Ucapan Syekh Ibnu Qasim ini kelihatannya mengharuskan berkumpul antara seruan
taat dan himbauan menghindari makshiat, sebab takwa adalah mematuhi perintah
dan menjauhi larangan, namun sebenarnya tidak demikian kesimpulannya. Akan
tetapi cukup menyampaikan salah satu dari keduanya sesuai pendapatnya Syekh
Ibnu Hajar. Tidak cukup sebatas menghindarkan dari dunia dan segala tipu
dayanya menurut kesepakatan ulama”. (Syekh Ibrahim al-bajuri, Hasyiyah
al-Bajuri ‘ala Ibni Qasim, Kediri, Ponpes Fathul Ulum, tanpa tahun, juz.1,
hal.218-219)
Keempat, membaca ayat suci al-Quran di salah
satu dua khutbah.
Membaca ayat suci al-Quran dalam khutbah
standarnya adalah ayat al-Qur'an yang dapat memberikan pemahaman makna yang
dimaksud secara sempurna. Baik berkaitan dengan janji-janji, ancaman, mauizhah,
cerita dan lain sebagainya.
Seperti contoh:
يَا
أَيُّهَا الَّذِينَ آمَنُواْ اتَّقُواْ اللهَ وَكُونُواْ مَعَ الصَّادِقِينَ
“Wahai orag-orang beriman, bertakwalah kepada
Allah dan bersamalah orang-orang yang jujur”. (QS. at-Taubah: 119).

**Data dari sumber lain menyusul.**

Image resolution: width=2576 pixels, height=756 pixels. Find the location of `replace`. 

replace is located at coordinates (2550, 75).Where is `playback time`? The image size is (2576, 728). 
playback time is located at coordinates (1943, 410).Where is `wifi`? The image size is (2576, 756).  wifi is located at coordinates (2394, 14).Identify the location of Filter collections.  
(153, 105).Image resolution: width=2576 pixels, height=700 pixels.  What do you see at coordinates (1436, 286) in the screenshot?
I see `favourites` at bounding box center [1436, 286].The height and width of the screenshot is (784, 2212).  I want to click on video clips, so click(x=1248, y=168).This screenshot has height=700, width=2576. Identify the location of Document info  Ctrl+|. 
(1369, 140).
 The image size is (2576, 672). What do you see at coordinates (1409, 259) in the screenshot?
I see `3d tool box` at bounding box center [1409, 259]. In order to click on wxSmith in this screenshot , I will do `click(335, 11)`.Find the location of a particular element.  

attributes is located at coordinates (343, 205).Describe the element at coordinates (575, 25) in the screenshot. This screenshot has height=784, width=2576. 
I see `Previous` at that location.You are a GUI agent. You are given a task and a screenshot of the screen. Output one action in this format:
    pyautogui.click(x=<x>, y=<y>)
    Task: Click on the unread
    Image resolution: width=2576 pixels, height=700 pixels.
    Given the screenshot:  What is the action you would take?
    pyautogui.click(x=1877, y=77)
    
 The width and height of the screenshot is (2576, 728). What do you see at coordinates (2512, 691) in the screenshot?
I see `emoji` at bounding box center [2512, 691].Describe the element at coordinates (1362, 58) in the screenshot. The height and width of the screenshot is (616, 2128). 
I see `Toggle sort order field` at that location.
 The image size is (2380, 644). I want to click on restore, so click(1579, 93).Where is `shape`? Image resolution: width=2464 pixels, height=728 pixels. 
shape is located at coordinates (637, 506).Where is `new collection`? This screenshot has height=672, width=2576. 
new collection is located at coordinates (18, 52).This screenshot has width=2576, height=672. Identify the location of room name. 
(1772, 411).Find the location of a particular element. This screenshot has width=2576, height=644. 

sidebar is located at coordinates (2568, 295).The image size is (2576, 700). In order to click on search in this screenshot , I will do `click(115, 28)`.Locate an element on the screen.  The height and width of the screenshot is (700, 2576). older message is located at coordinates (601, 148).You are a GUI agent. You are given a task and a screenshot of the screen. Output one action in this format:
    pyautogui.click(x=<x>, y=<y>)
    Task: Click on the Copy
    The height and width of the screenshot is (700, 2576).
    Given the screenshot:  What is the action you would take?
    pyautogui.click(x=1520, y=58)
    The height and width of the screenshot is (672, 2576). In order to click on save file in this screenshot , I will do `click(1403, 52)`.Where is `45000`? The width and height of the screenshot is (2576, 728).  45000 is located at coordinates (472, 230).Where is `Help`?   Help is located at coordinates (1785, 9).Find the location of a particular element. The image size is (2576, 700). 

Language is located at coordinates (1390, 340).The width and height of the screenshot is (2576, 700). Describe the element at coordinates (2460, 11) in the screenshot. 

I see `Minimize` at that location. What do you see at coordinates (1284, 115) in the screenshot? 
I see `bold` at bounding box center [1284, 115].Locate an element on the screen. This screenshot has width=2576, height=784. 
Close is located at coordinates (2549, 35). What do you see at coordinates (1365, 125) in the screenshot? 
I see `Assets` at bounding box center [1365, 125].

Tidak mencukupi membaca potongan ayat yang
tidak dapat dipahami maksudnya secara sempurna, tanpa dirangkai dengan ayat
lainnya. Seperti:
ثُمَّ
نَظَرَ
“Kemudian dia memikirkan” (QS. Al-Muddatsir
ayat 21).
Membaca ayat al-quran lebih utama ditempatkan
pada khutbah pertama.
Syekh Abu Bakr bin Syatha mengatakan:
(قوله ورابعها) أي
أركان الخطبتين (قوله قراءة آية) أي سواء كانت وعدا أم وعيدا أم حكما أم قصة) وقوله مفهمة) أي معنى مقصودا كالوعد والوعيد وخرج به
ثم نظر أو ثم عبس لعدم الإفهام (قوله وفي الأولى
أولى) أي وكون قراءة الآية في الخطبة الأولى أي بعد فراغها أولى من كونها في الخطبة
الثانية لتكون في مقابلة الدعاء للمؤمنين في الثانية
“Rukun keempat adalah membaca satu ayat yang
memberi pemahaman makna yang dapat dimaksud secara sempurna, baik berupa
janji-janji, ancaman, hikmah atau cerita. Mengecualikan seperti ayat “tsumma
nadhara”, atau “abasa” karena tidak memberikan kepahaman makna secara
sempurna. Membaca ayat lebih utama dilakukan di khutbah pertama dari pada
ditempatkan di khutbah kedua, agar dapat menjadi pembanding keberadaan doa
untuk kaum mukminin di khutbah kedua.” (Syekh Abu Bakr bin Syatha, I’anatut
Thalibin, juz.2, hal.66, cetakan al-Haramain-Surabaya, tanpa tahun).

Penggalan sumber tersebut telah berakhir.